## YOUR GOAL
Identify each line in the records below that contains the word "computer", and copy it.

## STUDY MATERIAL
-------

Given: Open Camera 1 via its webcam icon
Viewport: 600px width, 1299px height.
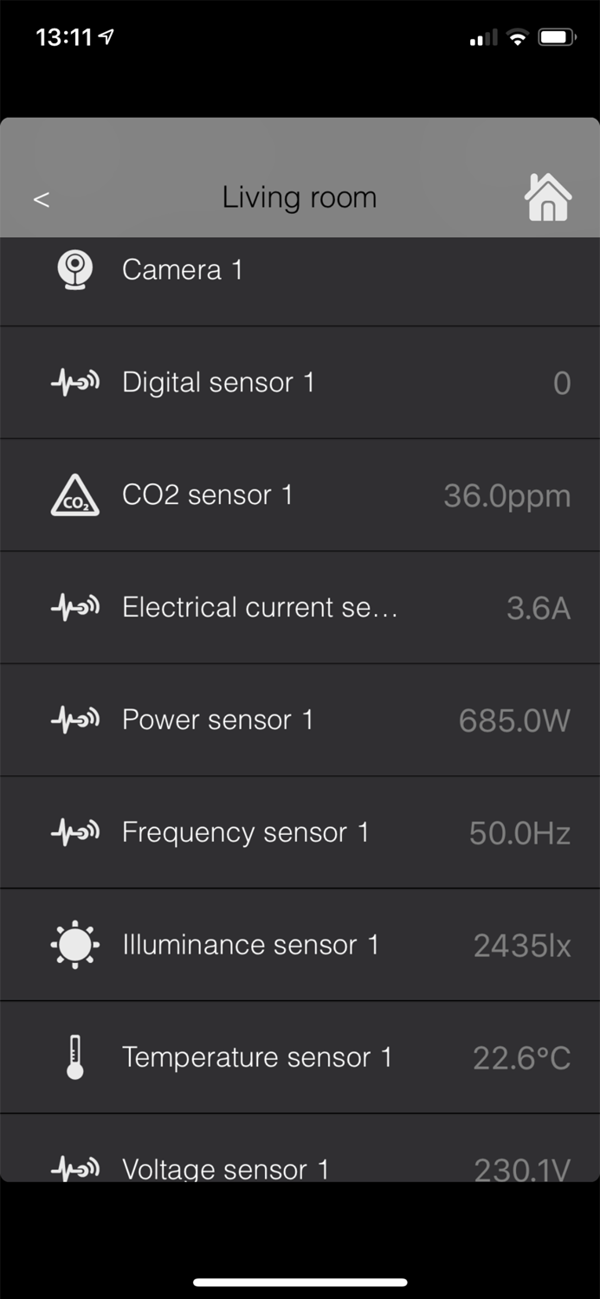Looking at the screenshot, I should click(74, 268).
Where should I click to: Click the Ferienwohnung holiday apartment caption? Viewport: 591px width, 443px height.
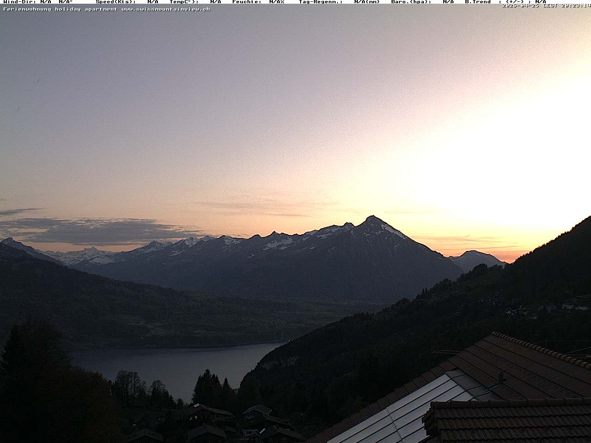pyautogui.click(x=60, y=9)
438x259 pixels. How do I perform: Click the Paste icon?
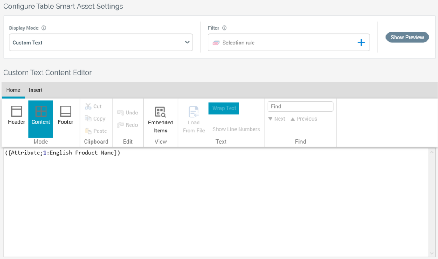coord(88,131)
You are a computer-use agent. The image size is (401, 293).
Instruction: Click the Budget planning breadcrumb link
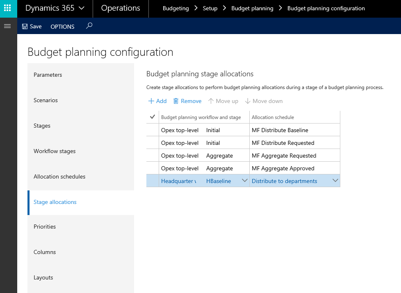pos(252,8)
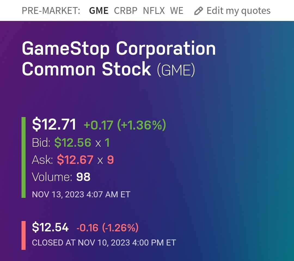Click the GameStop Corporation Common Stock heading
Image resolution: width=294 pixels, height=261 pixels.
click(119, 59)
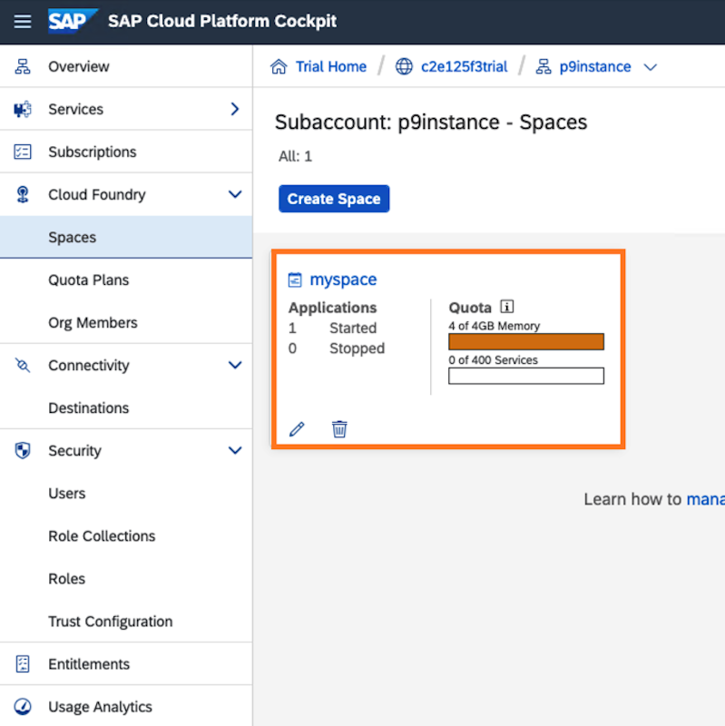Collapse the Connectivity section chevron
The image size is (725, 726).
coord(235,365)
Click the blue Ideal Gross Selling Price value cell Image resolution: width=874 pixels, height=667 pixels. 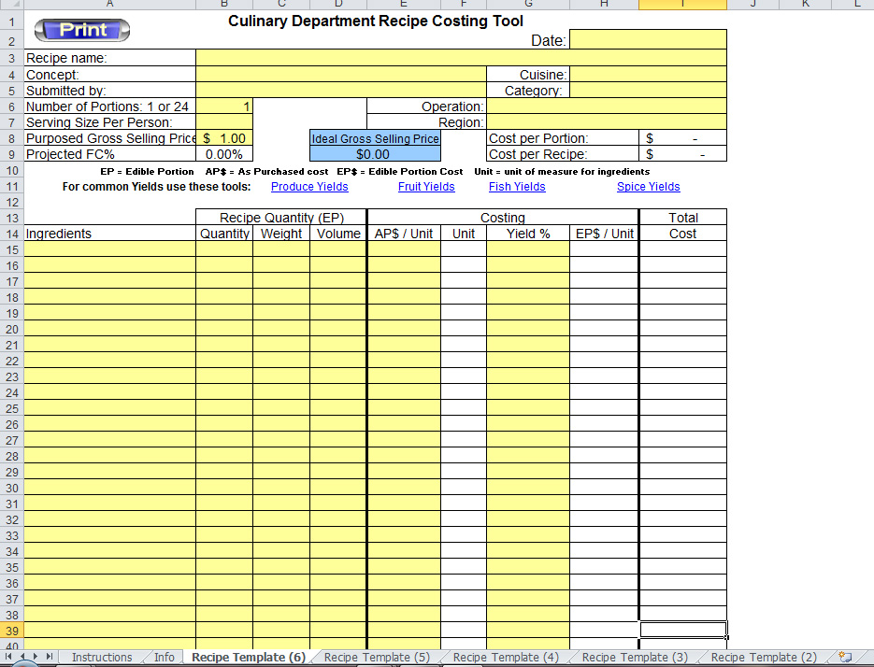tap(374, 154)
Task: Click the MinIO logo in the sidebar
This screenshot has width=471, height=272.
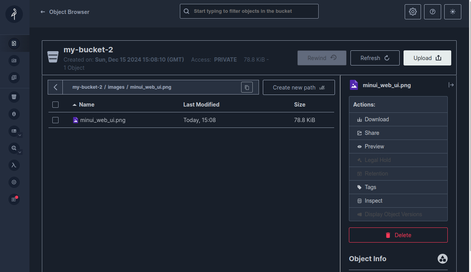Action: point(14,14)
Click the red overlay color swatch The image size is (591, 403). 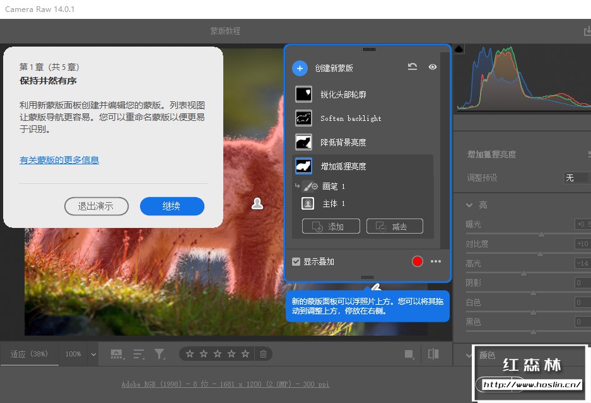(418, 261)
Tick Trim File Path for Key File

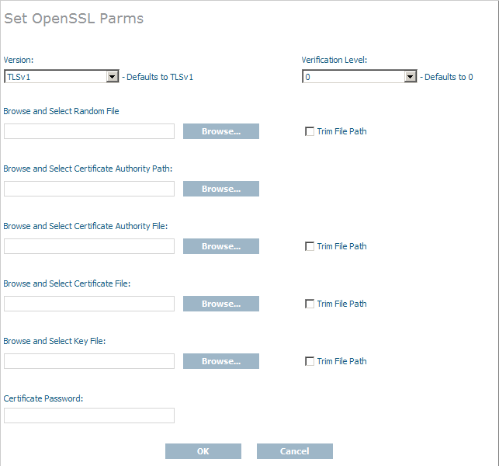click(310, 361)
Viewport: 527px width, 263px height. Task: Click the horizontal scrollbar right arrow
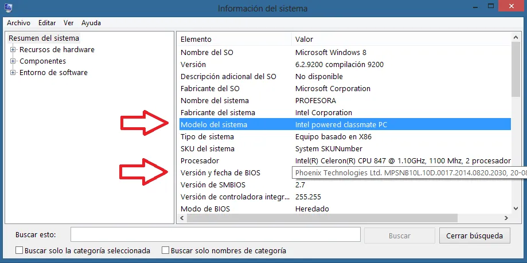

-------

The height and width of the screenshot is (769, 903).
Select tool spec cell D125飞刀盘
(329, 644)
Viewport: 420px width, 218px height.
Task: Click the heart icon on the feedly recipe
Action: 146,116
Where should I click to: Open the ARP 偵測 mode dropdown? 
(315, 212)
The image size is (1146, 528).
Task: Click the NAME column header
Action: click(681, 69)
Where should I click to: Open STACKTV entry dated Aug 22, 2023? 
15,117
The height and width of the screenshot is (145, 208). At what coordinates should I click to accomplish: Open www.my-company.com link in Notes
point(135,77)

-------

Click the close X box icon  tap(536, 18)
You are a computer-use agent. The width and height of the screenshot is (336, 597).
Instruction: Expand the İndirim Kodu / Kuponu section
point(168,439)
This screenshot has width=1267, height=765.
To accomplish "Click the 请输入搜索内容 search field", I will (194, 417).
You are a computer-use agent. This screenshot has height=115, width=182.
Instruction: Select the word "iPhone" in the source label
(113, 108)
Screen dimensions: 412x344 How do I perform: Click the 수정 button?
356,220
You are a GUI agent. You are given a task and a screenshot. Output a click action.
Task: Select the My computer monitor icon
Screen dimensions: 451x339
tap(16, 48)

-------

## EXPECTED ANSWER
You are a computer-use agent. The image size is (401, 293).
You are a computer-use agent. The width and height of the screenshot is (336, 597).
You are a computer-use agent. This screenshot has height=115, width=182.
Task: Select the My computer monitor icon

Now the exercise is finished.